WEST HOLLYWOOD, Calif. - Zaha Hadid, an
Iraqi-born architect who struggled for years to get her audacious and
unconventional designs built, won the prestigious 2004 Pritzker
Architecture Prize on Sunday, the first woman to receive the
profession's highest honor.
Hadid "is probably one of the youngest laureates and has one of
the clearest architectural trajectories we've seen in many years. Each
project unfolds with new excitement and innovation," said
California architect and juror Frank Gehry, a 1989 Pritzker winner.

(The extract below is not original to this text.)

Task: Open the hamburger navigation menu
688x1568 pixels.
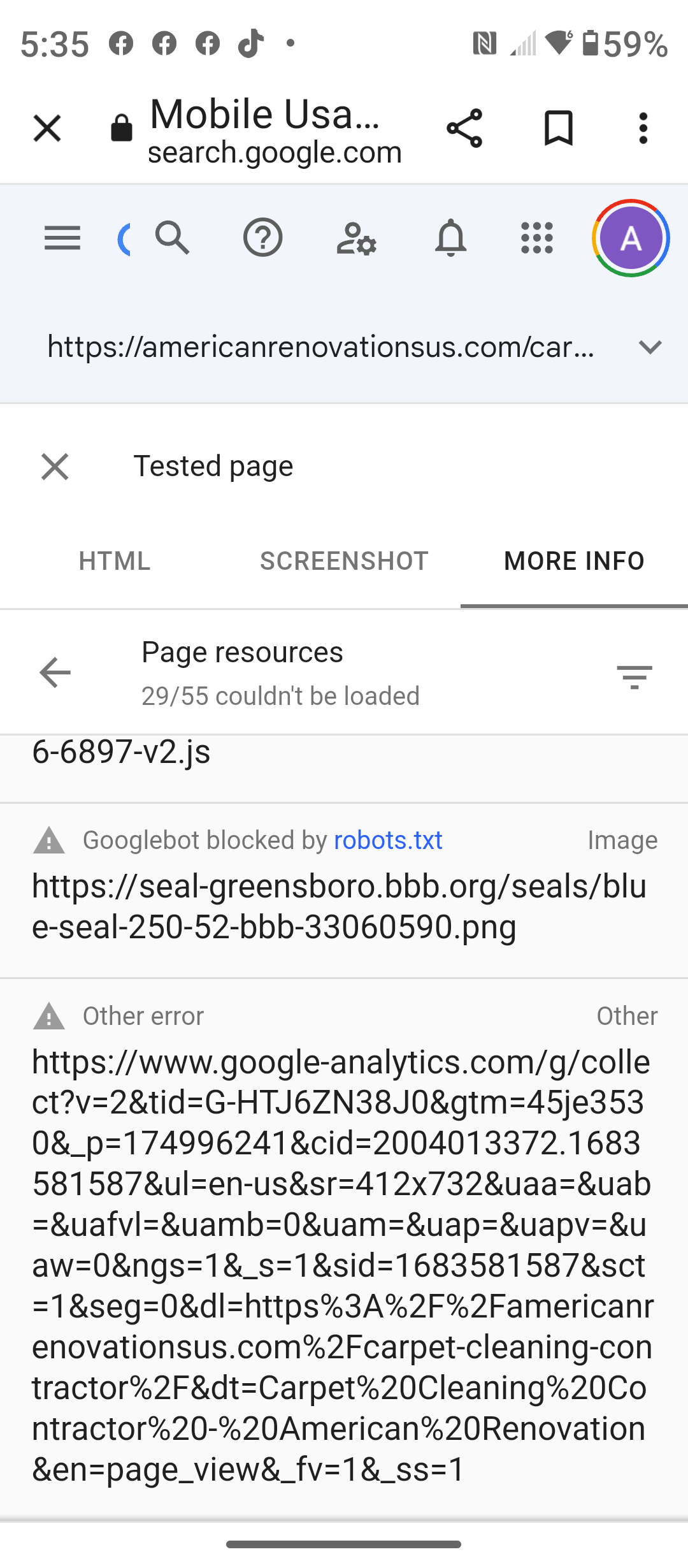Action: point(62,238)
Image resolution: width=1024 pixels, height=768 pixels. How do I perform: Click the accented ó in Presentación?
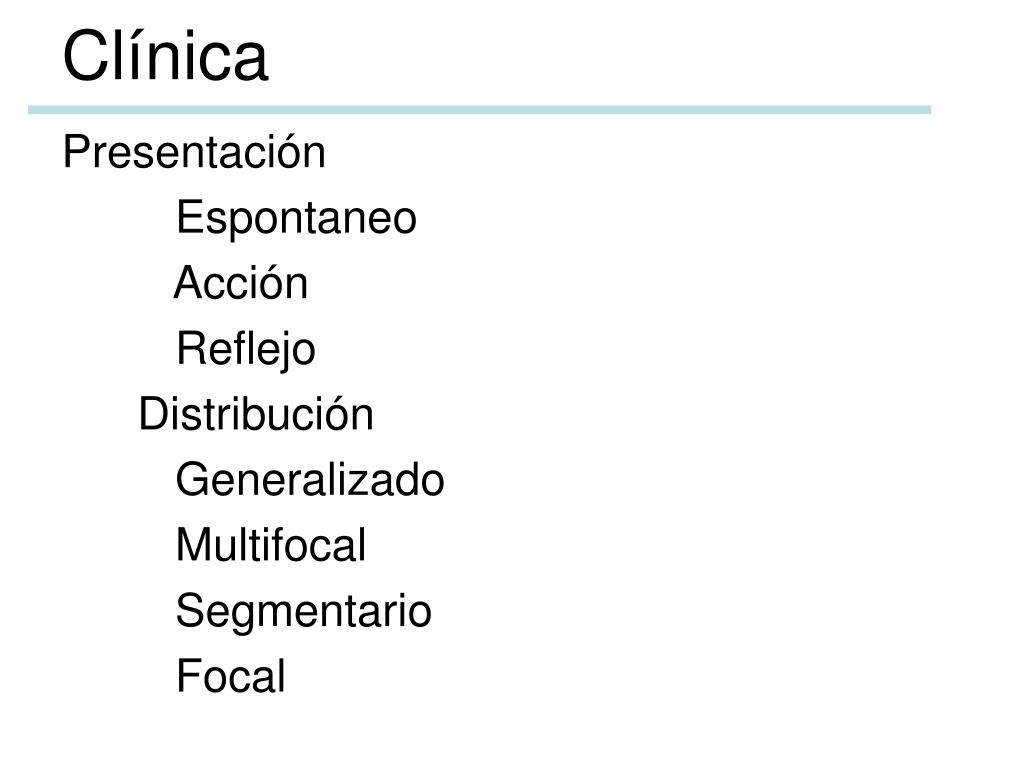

Hadid, 53, now a British citizen, exploded on the world architecture
scene two decades ago when she won a competition to design a clifftop
resort above Hong Kong. The project was never built, but it thrust her
into the public eye.
For years, Hadid was most famous for being the architect whose
buildings — universally lauded as distinctive and dynamic — remained
unbuilt.
"It became like a cause celebre, because it perpetuated this
wondering 'why not,' 'it's not possible,' 'it's not buildable,'"
Hadid said during a recent interview in West Hollywood.

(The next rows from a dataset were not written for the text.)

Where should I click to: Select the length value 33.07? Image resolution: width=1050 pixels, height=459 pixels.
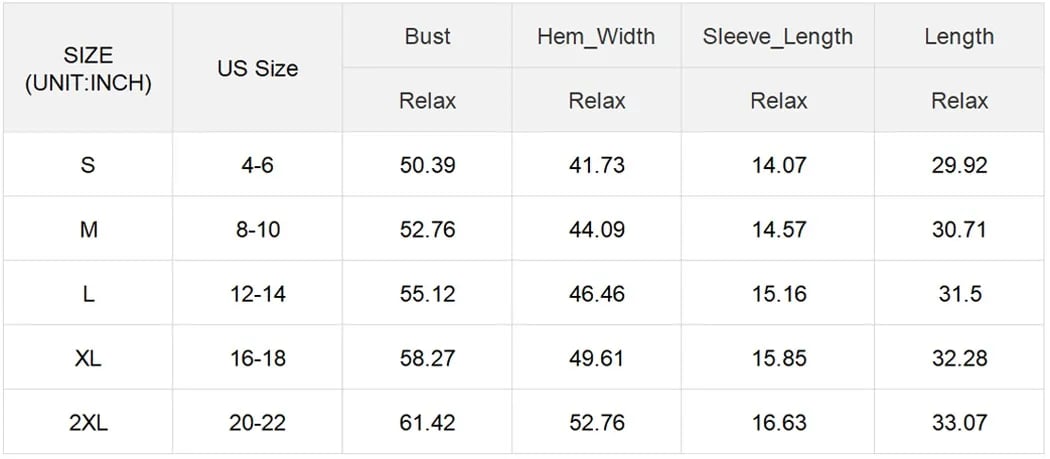[959, 423]

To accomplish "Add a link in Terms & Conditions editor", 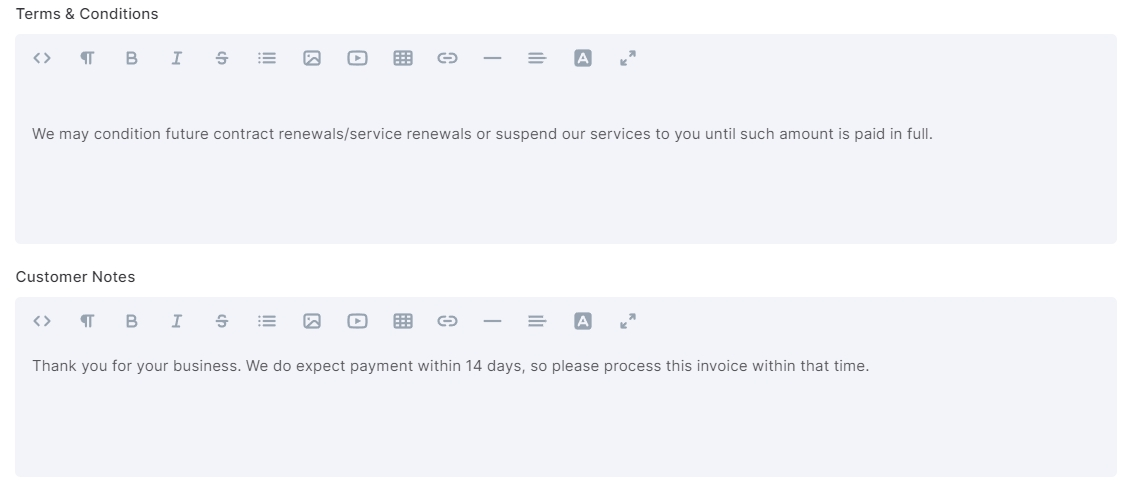I will tap(447, 58).
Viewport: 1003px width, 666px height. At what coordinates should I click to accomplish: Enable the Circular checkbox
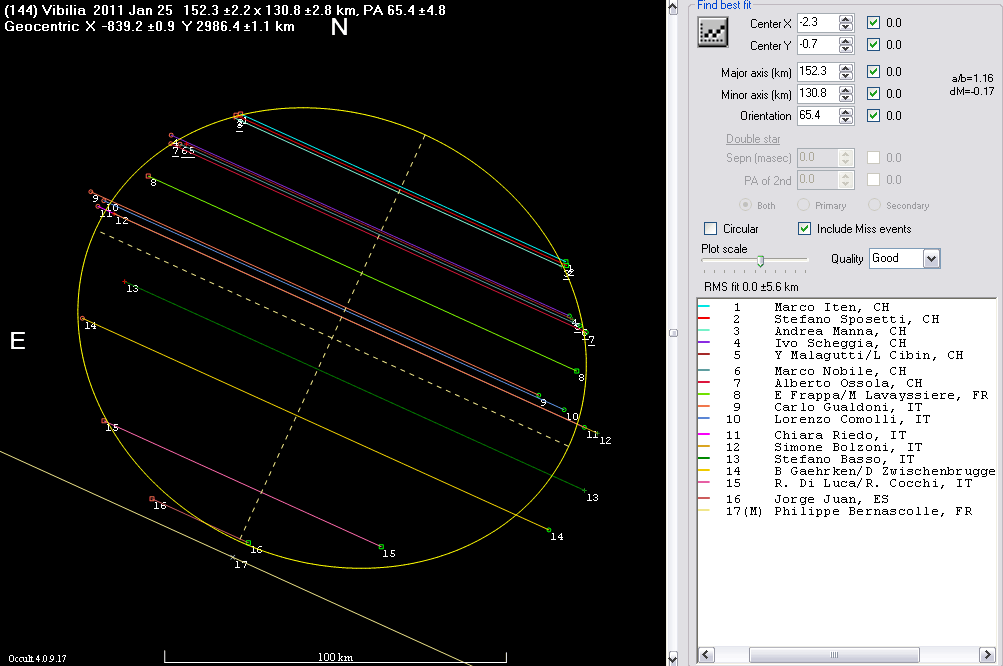pos(711,229)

Hadid said the "very extreme" drawings she created for
architectural competitions were met with skepticism. "They did not
believe it was possible," Hadid said of her inventive designs.
"There was not any work like that being done."
She credits the 1997 opening of the titanium-clad Guggenheim Museum
that Gehry designed for Bilbao, Spain, with sparking greater interest in
her work.
A year later, Hadid said, she won four competitions, followed by four
more the following year. Among them were two museums: the Rosenthal
Center for Contemporary Art in Cincinnati and the National Center for
Contemporary Arts in Rome.
"Without ever building, Zaha Hadid would have radically expanded
architecture's repertoire of spatial articulation," juror Rolf
Fehlbaum said. Now that her designs have begun to take shape, "the
power of her innovation is fully revealed."
Her 60-person London firm, Zaha Hadid Architects, has been flooded
with commissions, including a BMW factory in Germany, an arts center in
Oklahoma and a train station in Italy.
Hadid will be awarded a $100,000 grant and a bronze medallion during
a May 31 ceremony at the State Hermitage Museum in St. Petersburg,
Russia.
The Pritzker Prize, sponsored by the Chicago family that developed
the Hyatt Hotel chain, was created 26 years ago.